=== GIVEN RECORDS ===

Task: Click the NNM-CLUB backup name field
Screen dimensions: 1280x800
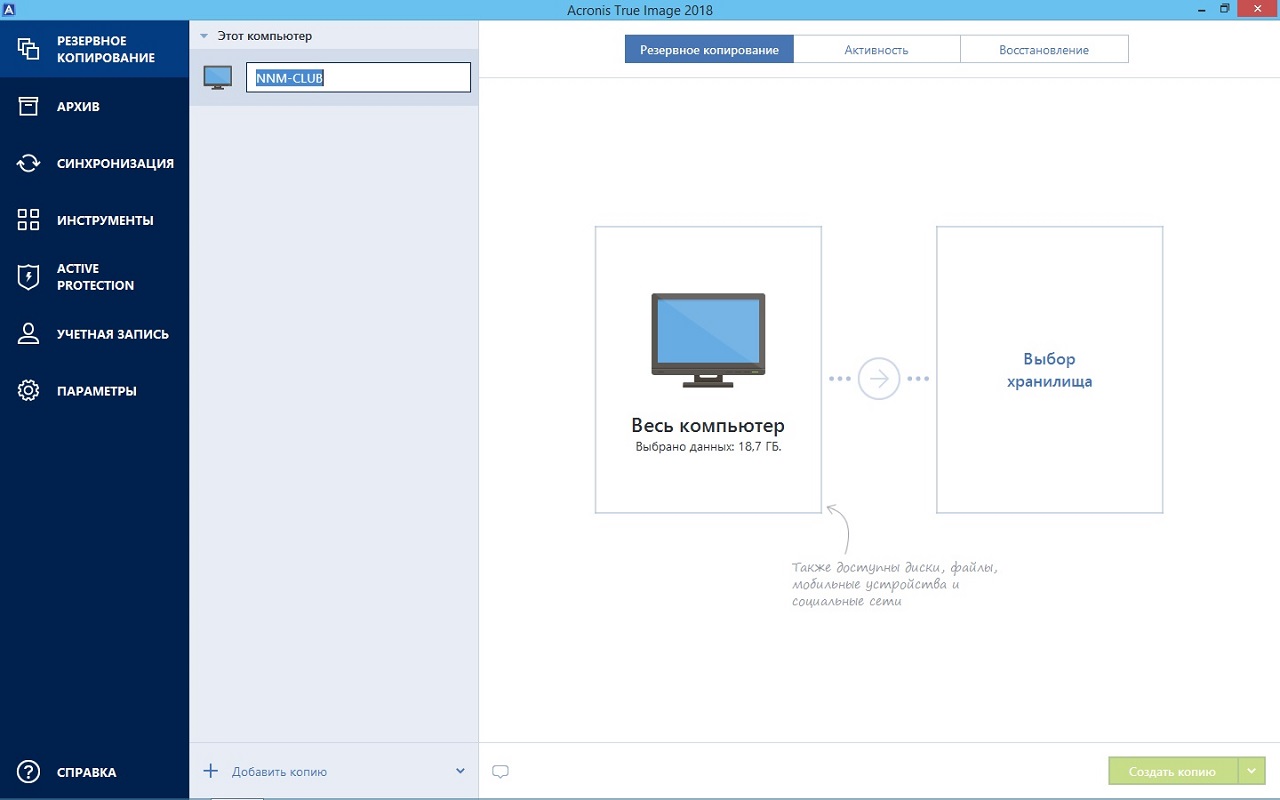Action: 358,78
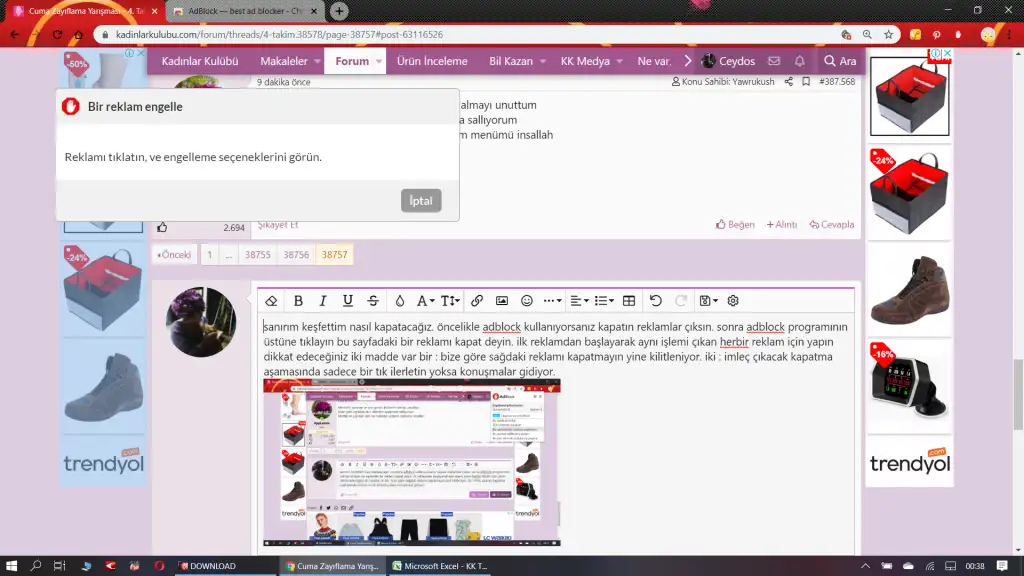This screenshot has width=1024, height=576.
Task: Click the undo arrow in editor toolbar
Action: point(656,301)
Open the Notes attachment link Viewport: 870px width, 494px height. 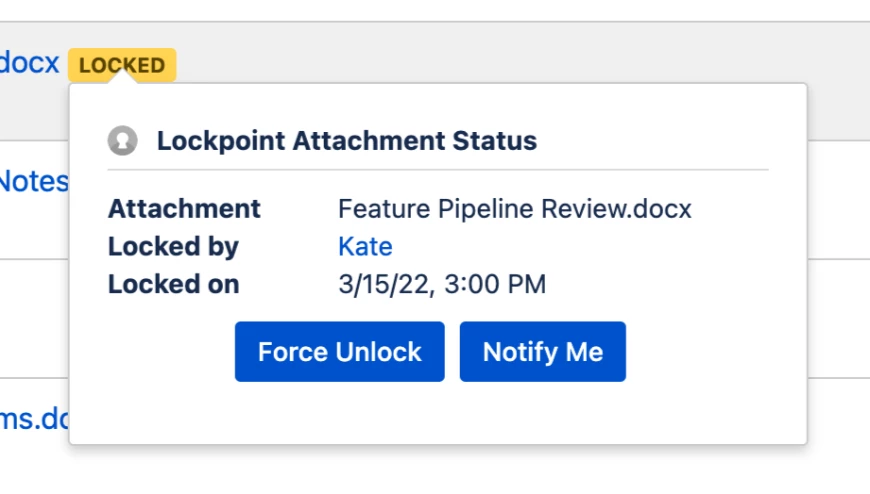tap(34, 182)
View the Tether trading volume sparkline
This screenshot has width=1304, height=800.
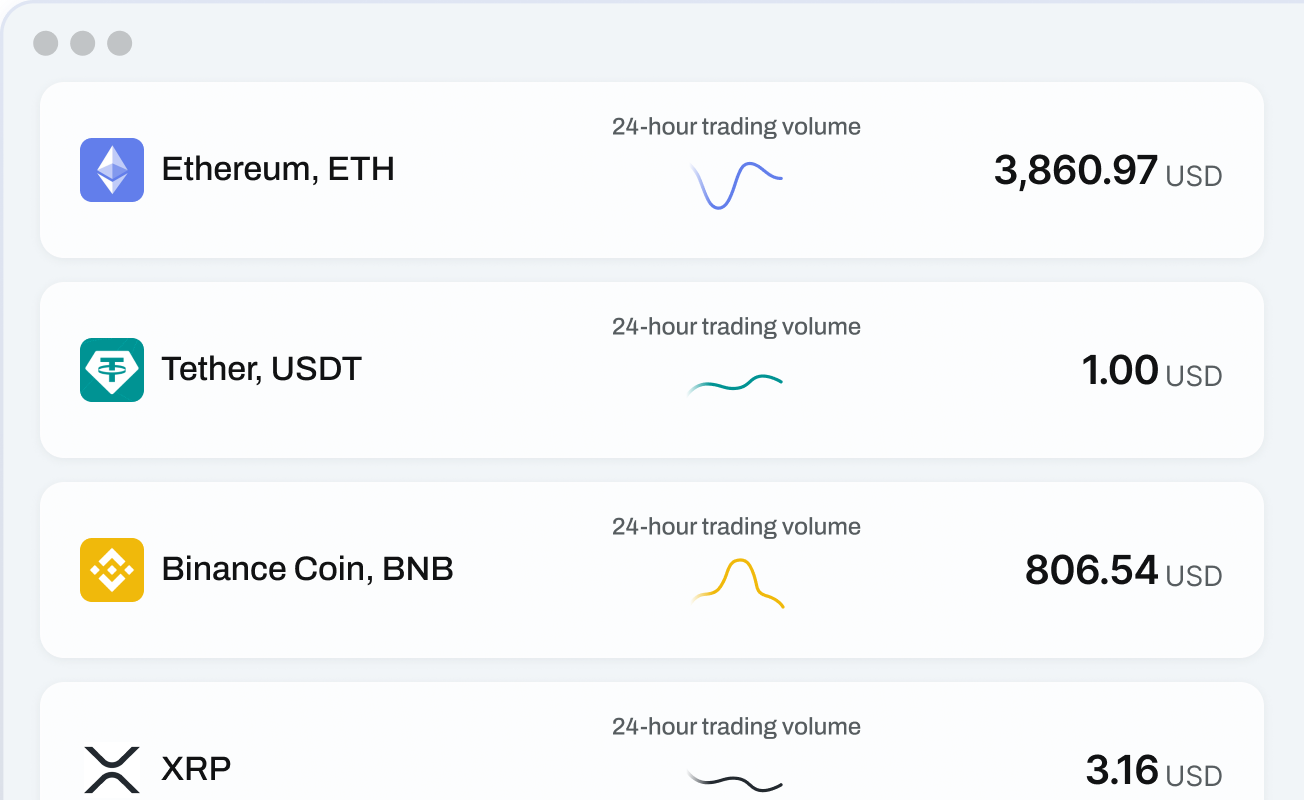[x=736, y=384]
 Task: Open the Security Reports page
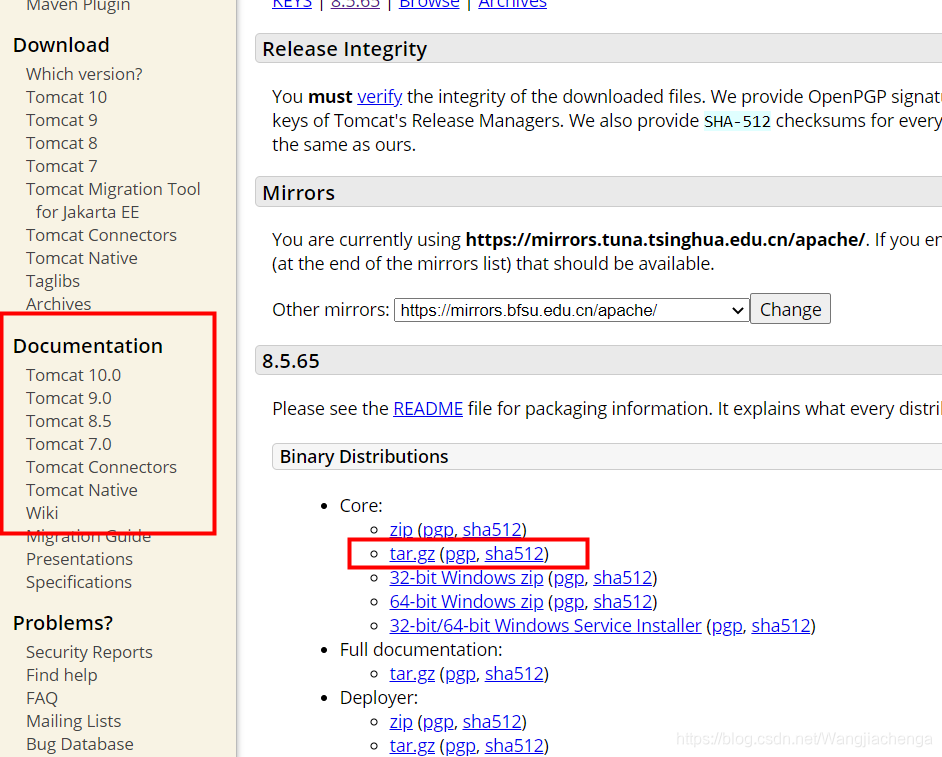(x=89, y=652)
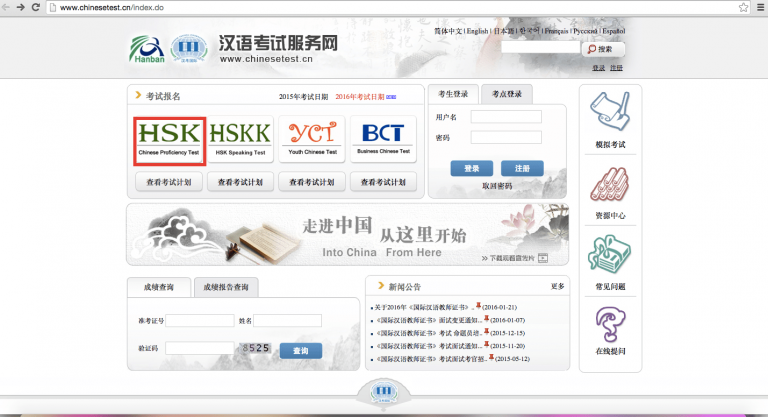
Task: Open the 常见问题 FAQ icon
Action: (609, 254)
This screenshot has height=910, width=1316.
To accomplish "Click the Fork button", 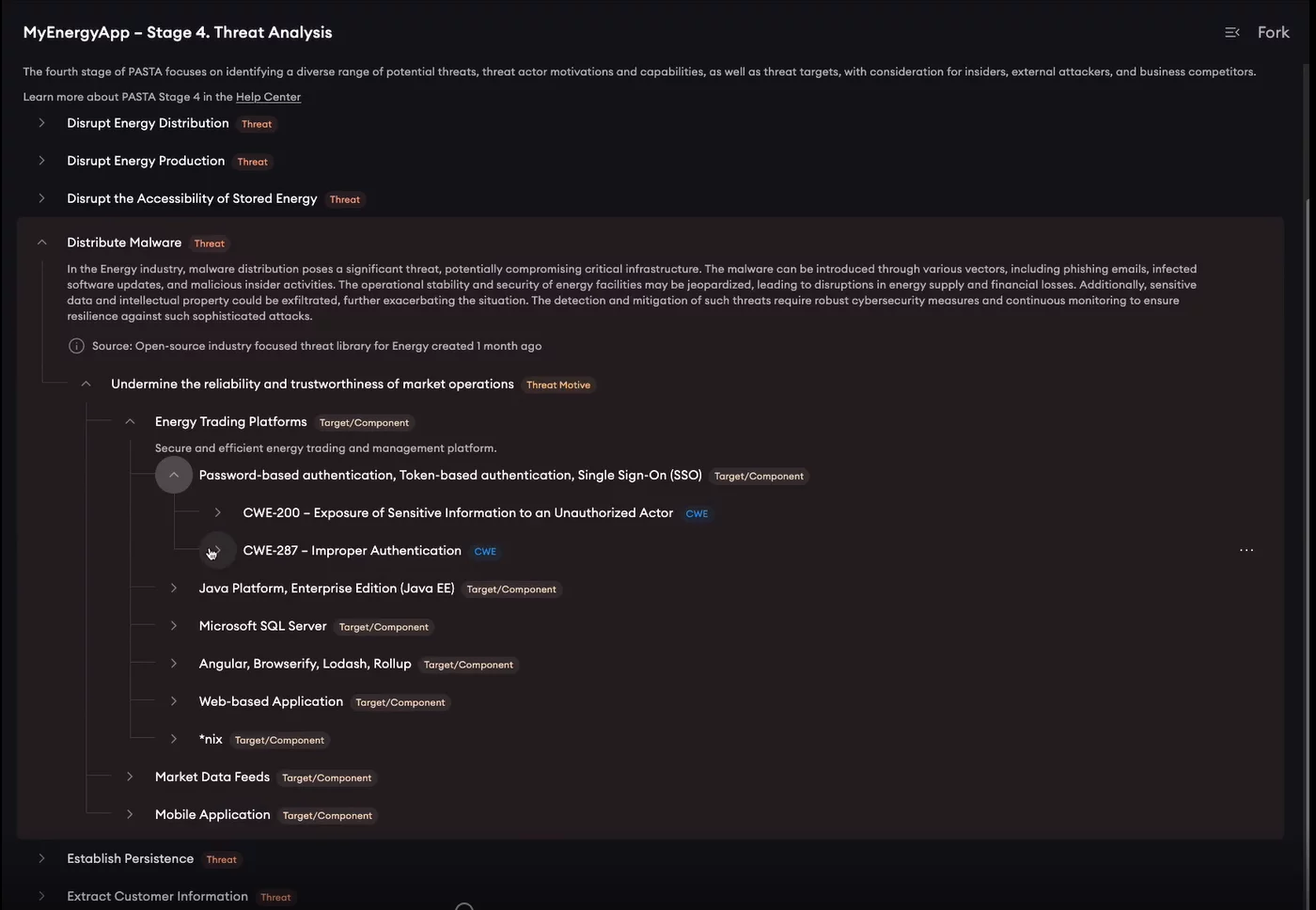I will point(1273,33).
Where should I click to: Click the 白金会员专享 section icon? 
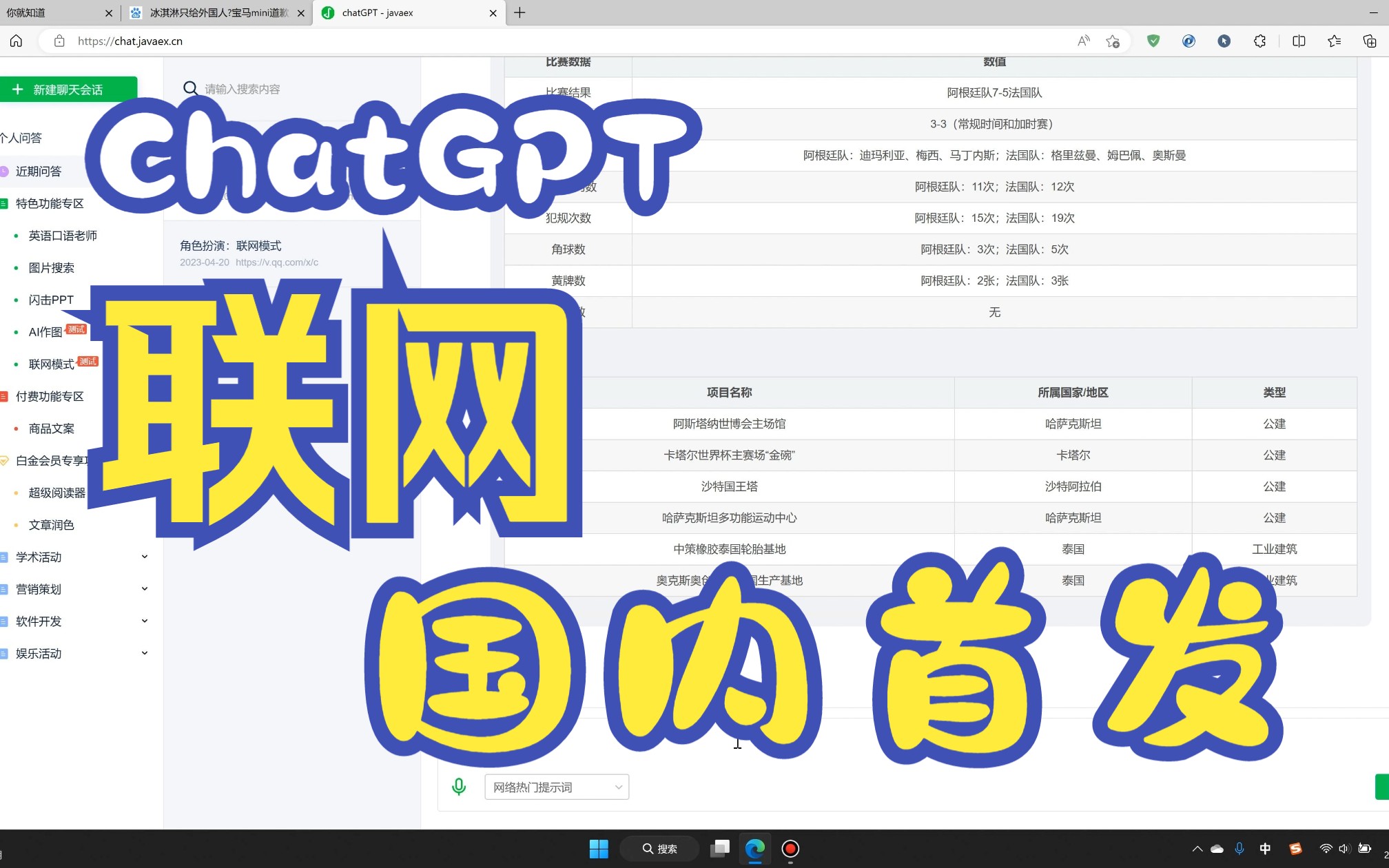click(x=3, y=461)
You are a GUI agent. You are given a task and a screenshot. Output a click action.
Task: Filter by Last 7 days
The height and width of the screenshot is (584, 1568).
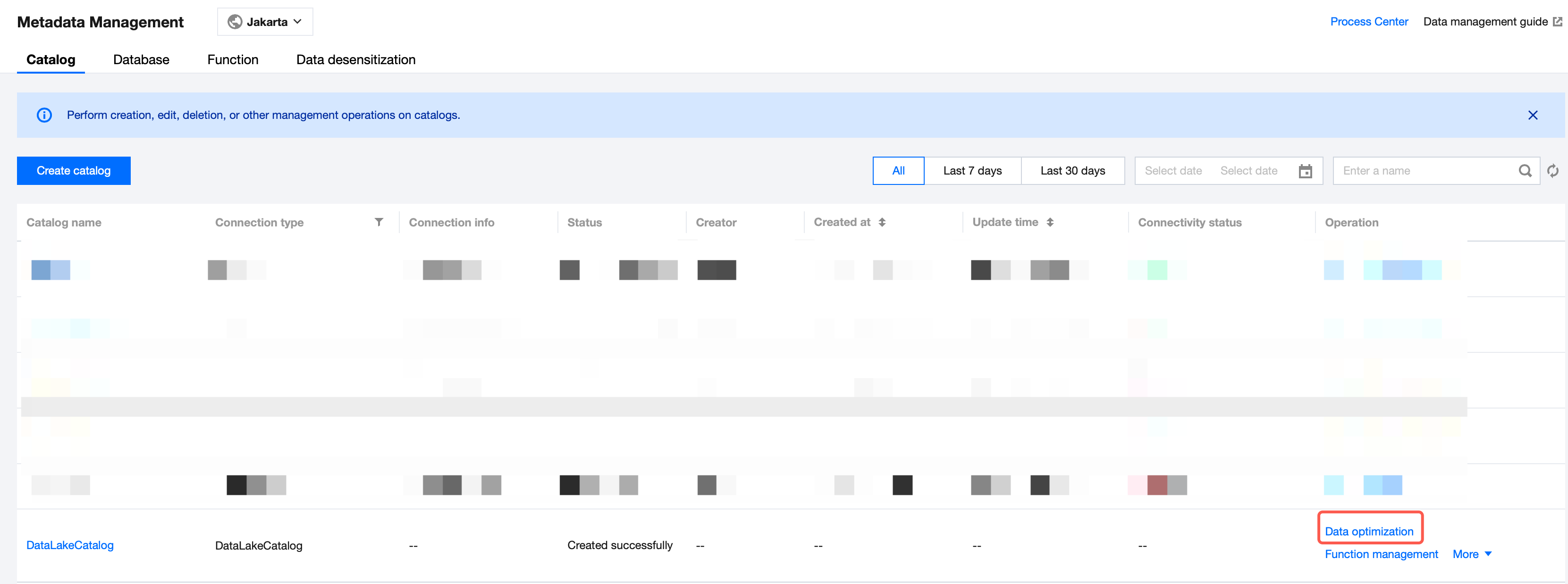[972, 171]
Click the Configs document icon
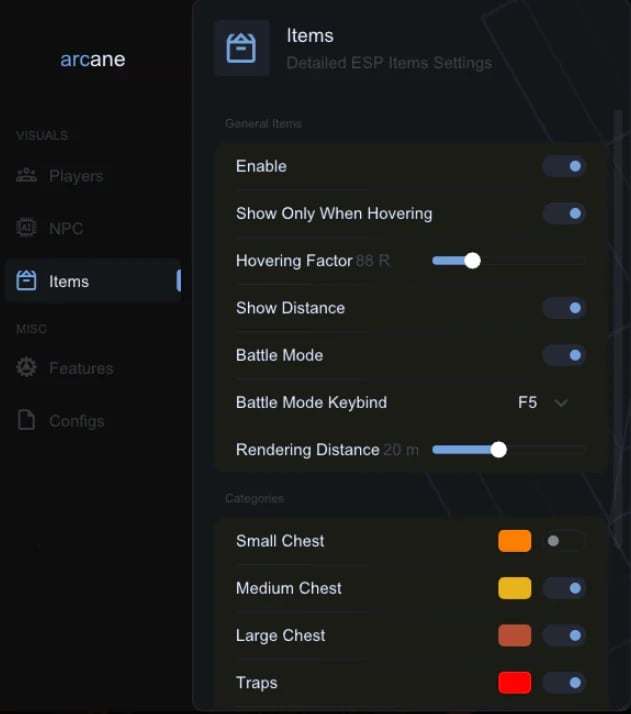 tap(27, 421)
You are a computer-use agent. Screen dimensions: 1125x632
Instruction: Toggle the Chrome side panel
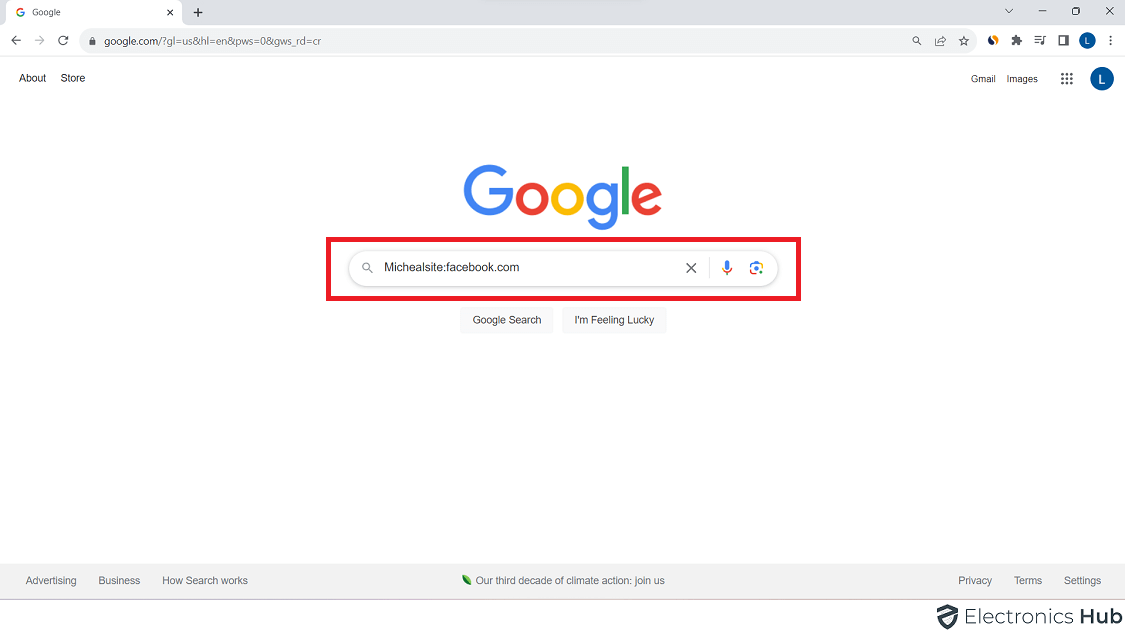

===

Reproduce the lines from the one containing "You are a GUI" through the end of the records, inclusive, replacing "agent" with "assistant" throughout and changing nothing else. Omit the pictures.

• **RESPONSE TO THIS EXERCISE**:
You are a GUI assistant. You are given a task and a screenshot. Output a click action.
Task: Filter by Last 7 days
The height and width of the screenshot is (584, 1568).
[972, 171]
Click the Configs document icon
 tap(27, 421)
You are a computer-use assistant. Screen dimensions: 1125x632
Instruction: Toggle the Chrome side panel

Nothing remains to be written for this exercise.